DEAR ABBY: I am a 14-year-old girl and a pretty good student. My problem: I have friends who like to drink and do drugs. While I have no interest in getting caught up in that stuff, I don't want to lose their friendship.
They know I won't hang with them when they're drunk or high on something. I've told them that numerous times, and they know how I feel.
Abby, I've grown up with these kids. They mean a lot to me. Can you please give me some advice so they'll stop these bad habits before it's too late and something really tragic happens? -- WORRIED IN RHODE ISLAND
DEAR WORRIED: It's painful to see people you care about do risky things, but your friends must decide for themselves about their alcohol and drug use. However, you can get information to help them understand the many serious consequences of substance abuse. The National Clearinghouse for Alcohol and Drug Information has a series of "Tips for Teens" brochures about alcohol, tobacco and drugs, and other free materials. You can call the organization toll-free at (800) 729-6686 or visit the Web site at www.health.org.

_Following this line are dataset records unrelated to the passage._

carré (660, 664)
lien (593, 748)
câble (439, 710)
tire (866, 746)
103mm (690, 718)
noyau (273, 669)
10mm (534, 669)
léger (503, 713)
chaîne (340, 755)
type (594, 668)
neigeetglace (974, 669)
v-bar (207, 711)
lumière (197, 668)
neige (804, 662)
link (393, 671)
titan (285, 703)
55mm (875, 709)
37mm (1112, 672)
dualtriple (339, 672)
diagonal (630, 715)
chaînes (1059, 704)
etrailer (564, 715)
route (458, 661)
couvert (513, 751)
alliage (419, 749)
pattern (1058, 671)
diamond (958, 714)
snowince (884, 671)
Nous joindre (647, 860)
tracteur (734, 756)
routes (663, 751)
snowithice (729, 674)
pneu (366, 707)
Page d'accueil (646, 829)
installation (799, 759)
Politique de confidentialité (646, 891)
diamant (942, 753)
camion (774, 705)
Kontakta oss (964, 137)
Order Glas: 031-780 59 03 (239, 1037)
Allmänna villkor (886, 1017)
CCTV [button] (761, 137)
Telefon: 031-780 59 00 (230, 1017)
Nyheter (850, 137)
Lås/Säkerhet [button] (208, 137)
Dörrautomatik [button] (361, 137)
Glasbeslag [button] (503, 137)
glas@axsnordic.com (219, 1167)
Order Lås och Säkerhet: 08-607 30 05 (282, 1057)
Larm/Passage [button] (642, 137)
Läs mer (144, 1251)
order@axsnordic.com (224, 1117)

Whether your friends are willing to learn and reconsider their current choices is up to them, but you will have offered them sound information to help them make their decision.
You could also send a confidential letter to your school principal suggesting the school sponsor an assembly about drug and alcohol addiction. If possible, the assembly should include personal testimonials and warnings from older teens and young adults who have conquered their habit. I can't imagine a more powerful motivator.
DEAR ABBY: I am in my late 20s, the eldest of five children. (The youngest is 10.) My parents have been married 35 years.
A few months ago, my younger brother and mother discovered evidence that my father was having an affair. Dad denied everything. My mother is bitter and refuses to get counseling. She makes remarks about my father such as, "I couldn't care less about him, but divorce is out of the question because I need the money." She's also said, "I just wish he would die."
I understand that Mother is hurt and frustrated, but Dad is still my father and Mom's attitude hurts me as well.
Since this happened, I broke my engagement to a wonderful man I was to marry this month. Now I'm wondering if I called it off because of my parents' problems. I feel as though I am the parent to them, Abby.
My family reads your column, so I'm asking you to please advise us. -- MY PARENTS' PARENT IN WISCONSIN
DEAR PARENTS' PARENT: I cannot advise your parents, because they didn't ask me for advice. However, your life is just beginning, and you must live it for yourself. You need counseling to help you emotionally separate from your parents and their marital problems, which only they can resolve.
Now, pick up the phone and call your former fiance. It may not be too late to get your relationship back on track.